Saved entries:
# # # # #
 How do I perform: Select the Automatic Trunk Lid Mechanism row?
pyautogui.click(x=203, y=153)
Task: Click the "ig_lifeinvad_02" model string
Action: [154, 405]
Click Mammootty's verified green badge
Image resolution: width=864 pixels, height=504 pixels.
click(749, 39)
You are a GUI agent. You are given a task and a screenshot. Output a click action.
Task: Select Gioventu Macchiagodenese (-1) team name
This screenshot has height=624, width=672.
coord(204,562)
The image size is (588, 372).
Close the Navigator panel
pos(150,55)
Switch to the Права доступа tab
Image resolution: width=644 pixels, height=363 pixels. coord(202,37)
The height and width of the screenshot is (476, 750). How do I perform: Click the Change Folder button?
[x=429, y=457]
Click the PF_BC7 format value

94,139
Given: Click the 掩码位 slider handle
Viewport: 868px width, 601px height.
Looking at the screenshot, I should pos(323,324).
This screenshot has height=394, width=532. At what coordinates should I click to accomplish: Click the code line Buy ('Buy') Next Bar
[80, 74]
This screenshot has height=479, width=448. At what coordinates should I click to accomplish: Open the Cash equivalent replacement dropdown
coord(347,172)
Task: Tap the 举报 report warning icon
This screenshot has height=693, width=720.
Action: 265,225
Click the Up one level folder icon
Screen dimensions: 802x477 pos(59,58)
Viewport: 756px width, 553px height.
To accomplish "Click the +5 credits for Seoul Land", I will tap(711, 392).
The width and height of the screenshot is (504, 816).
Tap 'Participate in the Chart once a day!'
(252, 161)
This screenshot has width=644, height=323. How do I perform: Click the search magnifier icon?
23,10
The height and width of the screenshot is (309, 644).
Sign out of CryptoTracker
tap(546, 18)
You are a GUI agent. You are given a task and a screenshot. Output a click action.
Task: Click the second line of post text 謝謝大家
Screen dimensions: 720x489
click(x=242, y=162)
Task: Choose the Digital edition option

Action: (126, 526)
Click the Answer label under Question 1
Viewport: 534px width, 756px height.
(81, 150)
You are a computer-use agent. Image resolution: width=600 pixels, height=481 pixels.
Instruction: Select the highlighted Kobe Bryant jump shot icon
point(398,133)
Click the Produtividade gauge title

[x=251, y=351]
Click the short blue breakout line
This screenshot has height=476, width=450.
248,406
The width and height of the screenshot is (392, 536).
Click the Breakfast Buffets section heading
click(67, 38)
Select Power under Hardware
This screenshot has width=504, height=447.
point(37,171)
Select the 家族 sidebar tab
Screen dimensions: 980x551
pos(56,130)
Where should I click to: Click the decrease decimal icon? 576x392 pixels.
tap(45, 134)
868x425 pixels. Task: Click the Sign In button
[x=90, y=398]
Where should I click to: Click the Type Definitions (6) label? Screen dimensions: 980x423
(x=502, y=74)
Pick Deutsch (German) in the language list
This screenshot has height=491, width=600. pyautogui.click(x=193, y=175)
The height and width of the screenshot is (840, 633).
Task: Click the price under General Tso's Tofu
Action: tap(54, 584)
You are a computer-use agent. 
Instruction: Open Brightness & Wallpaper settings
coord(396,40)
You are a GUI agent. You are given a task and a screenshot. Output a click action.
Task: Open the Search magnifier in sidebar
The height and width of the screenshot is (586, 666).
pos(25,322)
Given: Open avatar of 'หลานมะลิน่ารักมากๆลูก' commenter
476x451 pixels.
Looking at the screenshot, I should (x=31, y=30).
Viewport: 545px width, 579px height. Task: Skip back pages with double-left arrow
# # # # #
Your instructions: Give back every entry exactly, with nothing left out.

Response to the exercise:
 How do I perform: Select the Automatic Trunk Lid Mechanism row?
pyautogui.click(x=203, y=153)
Task: Click the "ig_lifeinvad_02" model string
Action: [154, 405]
Click Mammootty's verified green badge
Image resolution: width=864 pixels, height=504 pixels.
click(749, 39)
You are a GUI agent. You are given a task and a screenshot. Output a click action.
Task: Select Gioventu Macchiagodenese (-1) team name
This screenshot has height=624, width=672.
coord(204,562)
The image size is (588, 372).
Close the Navigator panel
pos(150,55)
Switch to the Права доступа tab
Image resolution: width=644 pixels, height=363 pixels. coord(202,37)
The height and width of the screenshot is (476, 750). How do I perform: Click the Change Folder button?
[x=429, y=457]
Click the PF_BC7 format value

94,139
Given: Click the 掩码位 slider handle
Viewport: 868px width, 601px height.
Looking at the screenshot, I should pos(323,324).
This screenshot has height=394, width=532. At what coordinates should I click to accomplish: Click the code line Buy ('Buy') Next Bar
[80, 74]
This screenshot has height=479, width=448. At what coordinates should I click to accomplish: Open the Cash equivalent replacement dropdown
coord(347,172)
Task: Tap the 举报 report warning icon
This screenshot has height=693, width=720.
Action: 265,225
Click the Up one level folder icon
Screen dimensions: 802x477 pos(59,58)
Viewport: 756px width, 553px height.
To accomplish "Click the +5 credits for Seoul Land", I will tap(711, 392).
The width and height of the screenshot is (504, 816).
Tap 'Participate in the Chart once a day!'
(252, 161)
This screenshot has width=644, height=323. How do I perform: Click the search magnifier icon?
23,10
The height and width of the screenshot is (309, 644).
Sign out of CryptoTracker
tap(546, 18)
You are a GUI agent. You are given a task and a screenshot. Output a click action.
Task: Click the second line of post text 謝謝大家
Screen dimensions: 720x489
click(x=242, y=162)
Task: Choose the Digital edition option

Action: (126, 526)
Click the Answer label under Question 1
Viewport: 534px width, 756px height.
(81, 150)
You are a computer-use agent. Image resolution: width=600 pixels, height=481 pixels.
Instruction: Select the highlighted Kobe Bryant jump shot icon
point(398,133)
Click the Produtividade gauge title

[x=251, y=351]
Click the short blue breakout line
This screenshot has height=476, width=450.
248,406
The width and height of the screenshot is (392, 536).
Click the Breakfast Buffets section heading
click(67, 38)
Select Power under Hardware
This screenshot has width=504, height=447.
point(37,171)
Select the 家族 sidebar tab
Screen dimensions: 980x551
pos(56,130)
Where should I click to: Click the decrease decimal icon? 576x392 pixels.
tap(45, 134)
868x425 pixels. Task: Click the Sign In button
[x=90, y=398]
Where should I click to: Click the Type Definitions (6) label? Screen dimensions: 980x423
(x=502, y=74)
Pick Deutsch (German) in the language list
This screenshot has height=491, width=600. pyautogui.click(x=193, y=175)
The height and width of the screenshot is (840, 633).
Task: Click the price under General Tso's Tofu
Action: tap(54, 584)
You are a computer-use agent. 
Instruction: Open Brightness & Wallpaper settings
coord(396,40)
You are a GUI agent. You are given a task and a screenshot. Output a click action.
Task: Open the Search magnifier in sidebar
The height and width of the screenshot is (586, 666).
pos(25,322)
Given: Open avatar of 'หลานมะลิน่ารักมากๆลูก' commenter
476x451 pixels.
Looking at the screenshot, I should (x=31, y=30).
Viewport: 545px width, 579px height. Task: Skip back pages with double-left arrow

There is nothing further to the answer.